■ **Task goal**:
Starting at the line that has "The image size is (788, 544)." and continuing through the end of the items, rewrite those lines with "Pants" swapped for "Shorts" and everything else unchanged.
## BEGIN Items
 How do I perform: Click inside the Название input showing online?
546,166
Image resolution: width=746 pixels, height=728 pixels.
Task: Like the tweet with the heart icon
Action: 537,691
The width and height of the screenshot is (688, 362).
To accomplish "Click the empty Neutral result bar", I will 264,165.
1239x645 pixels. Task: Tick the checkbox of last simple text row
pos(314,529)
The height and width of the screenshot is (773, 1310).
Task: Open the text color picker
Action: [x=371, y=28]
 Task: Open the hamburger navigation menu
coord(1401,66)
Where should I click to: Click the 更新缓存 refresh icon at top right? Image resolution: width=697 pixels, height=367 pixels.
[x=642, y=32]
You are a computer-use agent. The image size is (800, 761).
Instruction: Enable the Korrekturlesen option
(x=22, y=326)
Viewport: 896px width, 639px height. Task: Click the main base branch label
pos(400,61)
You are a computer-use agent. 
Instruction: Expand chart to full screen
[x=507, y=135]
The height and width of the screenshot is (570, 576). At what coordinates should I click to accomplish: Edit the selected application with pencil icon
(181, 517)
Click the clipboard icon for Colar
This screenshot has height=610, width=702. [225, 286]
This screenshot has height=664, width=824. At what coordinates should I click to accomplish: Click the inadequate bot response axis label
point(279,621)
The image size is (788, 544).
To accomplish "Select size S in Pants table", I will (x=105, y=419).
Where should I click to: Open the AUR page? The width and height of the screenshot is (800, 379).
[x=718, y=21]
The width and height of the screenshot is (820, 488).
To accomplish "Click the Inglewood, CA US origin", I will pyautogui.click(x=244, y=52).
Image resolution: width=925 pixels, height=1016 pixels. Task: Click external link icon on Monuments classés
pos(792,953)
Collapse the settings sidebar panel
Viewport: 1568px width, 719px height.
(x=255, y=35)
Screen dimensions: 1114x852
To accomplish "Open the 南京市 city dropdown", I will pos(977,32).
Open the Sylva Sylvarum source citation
## END Items
■ **Response for this exercise**:
The image size is (788, 544).
To accomplish "Select size S in Shorts table", I will (x=105, y=419).
Where should I click to: Open the AUR page? The width and height of the screenshot is (800, 379).
[x=718, y=21]
The width and height of the screenshot is (820, 488).
To accomplish "Click the Inglewood, CA US origin", I will pyautogui.click(x=244, y=52).
Image resolution: width=925 pixels, height=1016 pixels. Task: Click external link icon on Monuments classés
pos(792,953)
Collapse the settings sidebar panel
Viewport: 1568px width, 719px height.
(x=255, y=35)
Screen dimensions: 1114x852
To accomplish "Open the 南京市 city dropdown", I will pos(977,32).
Open the Sylva Sylvarum source citation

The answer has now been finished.